### Information supplied
-- Opening Marker --

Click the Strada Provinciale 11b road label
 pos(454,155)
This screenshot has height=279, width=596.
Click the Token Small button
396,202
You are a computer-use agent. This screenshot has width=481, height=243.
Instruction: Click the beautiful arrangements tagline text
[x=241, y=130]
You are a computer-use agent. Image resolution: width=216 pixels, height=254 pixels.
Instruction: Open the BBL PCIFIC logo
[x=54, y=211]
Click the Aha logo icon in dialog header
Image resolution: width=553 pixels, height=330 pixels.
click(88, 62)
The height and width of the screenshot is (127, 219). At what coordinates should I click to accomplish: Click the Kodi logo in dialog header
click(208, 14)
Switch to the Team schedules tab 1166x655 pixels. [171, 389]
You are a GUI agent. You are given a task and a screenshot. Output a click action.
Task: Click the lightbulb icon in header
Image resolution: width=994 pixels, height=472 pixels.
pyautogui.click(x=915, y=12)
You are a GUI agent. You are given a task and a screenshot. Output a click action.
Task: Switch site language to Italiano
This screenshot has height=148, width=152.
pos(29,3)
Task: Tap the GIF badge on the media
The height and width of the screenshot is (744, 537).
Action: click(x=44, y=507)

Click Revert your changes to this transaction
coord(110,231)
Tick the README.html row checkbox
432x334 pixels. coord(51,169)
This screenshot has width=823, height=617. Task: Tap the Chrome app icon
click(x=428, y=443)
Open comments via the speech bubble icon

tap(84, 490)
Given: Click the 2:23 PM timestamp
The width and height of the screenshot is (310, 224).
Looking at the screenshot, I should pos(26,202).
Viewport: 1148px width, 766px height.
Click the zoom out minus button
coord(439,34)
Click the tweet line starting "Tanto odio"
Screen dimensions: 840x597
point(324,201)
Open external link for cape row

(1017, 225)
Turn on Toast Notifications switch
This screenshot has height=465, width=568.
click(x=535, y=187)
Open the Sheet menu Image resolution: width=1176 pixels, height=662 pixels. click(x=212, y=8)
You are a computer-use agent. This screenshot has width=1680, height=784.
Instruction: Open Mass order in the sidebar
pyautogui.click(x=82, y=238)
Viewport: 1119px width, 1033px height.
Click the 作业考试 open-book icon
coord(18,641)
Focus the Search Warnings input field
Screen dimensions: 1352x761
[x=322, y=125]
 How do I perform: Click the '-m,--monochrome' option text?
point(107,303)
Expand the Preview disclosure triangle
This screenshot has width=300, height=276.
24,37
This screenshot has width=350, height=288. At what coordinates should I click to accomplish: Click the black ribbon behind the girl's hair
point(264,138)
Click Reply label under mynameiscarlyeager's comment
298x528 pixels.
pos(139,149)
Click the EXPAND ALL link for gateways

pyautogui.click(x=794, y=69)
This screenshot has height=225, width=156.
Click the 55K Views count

-- Closing Marker --

### Task objective
Print the entries above exactly as they were written, down to the last line.

### Answer to this problem
Click the Strada Provinciale 11b road label
 pos(454,155)
This screenshot has height=279, width=596.
Click the Token Small button
396,202
You are a computer-use agent. This screenshot has width=481, height=243.
Instruction: Click the beautiful arrangements tagline text
[x=241, y=130]
You are a computer-use agent. Image resolution: width=216 pixels, height=254 pixels.
Instruction: Open the BBL PCIFIC logo
[x=54, y=211]
Click the Aha logo icon in dialog header
Image resolution: width=553 pixels, height=330 pixels.
click(88, 62)
The height and width of the screenshot is (127, 219). At what coordinates should I click to accomplish: Click the Kodi logo in dialog header
click(208, 14)
Switch to the Team schedules tab 1166x655 pixels. [171, 389]
You are a GUI agent. You are given a task and a screenshot. Output a click action.
Task: Click the lightbulb icon in header
Image resolution: width=994 pixels, height=472 pixels.
pyautogui.click(x=915, y=12)
You are a GUI agent. You are given a task and a screenshot. Output a click action.
Task: Switch site language to Italiano
This screenshot has height=148, width=152.
pos(29,3)
Task: Tap the GIF badge on the media
The height and width of the screenshot is (744, 537).
Action: click(x=44, y=507)

Click Revert your changes to this transaction
coord(110,231)
Tick the README.html row checkbox
432x334 pixels. coord(51,169)
This screenshot has width=823, height=617. Task: Tap the Chrome app icon
click(x=428, y=443)
Open comments via the speech bubble icon

tap(84, 490)
Given: Click the 2:23 PM timestamp
The width and height of the screenshot is (310, 224).
Looking at the screenshot, I should pos(26,202).
Viewport: 1148px width, 766px height.
Click the zoom out minus button
coord(439,34)
Click the tweet line starting "Tanto odio"
Screen dimensions: 840x597
point(324,201)
Open external link for cape row

(1017, 225)
Turn on Toast Notifications switch
This screenshot has height=465, width=568.
click(x=535, y=187)
Open the Sheet menu Image resolution: width=1176 pixels, height=662 pixels. click(x=212, y=8)
You are a computer-use agent. This screenshot has width=1680, height=784.
Instruction: Open Mass order in the sidebar
pyautogui.click(x=82, y=238)
Viewport: 1119px width, 1033px height.
Click the 作业考试 open-book icon
coord(18,641)
Focus the Search Warnings input field
Screen dimensions: 1352x761
[x=322, y=125]
 How do I perform: Click the '-m,--monochrome' option text?
point(107,303)
Expand the Preview disclosure triangle
This screenshot has width=300, height=276.
24,37
This screenshot has width=350, height=288. At what coordinates should I click to accomplish: Click the black ribbon behind the girl's hair
point(264,138)
Click Reply label under mynameiscarlyeager's comment
298x528 pixels.
pos(139,149)
Click the EXPAND ALL link for gateways

pyautogui.click(x=794, y=69)
This screenshot has height=225, width=156.
Click the 55K Views count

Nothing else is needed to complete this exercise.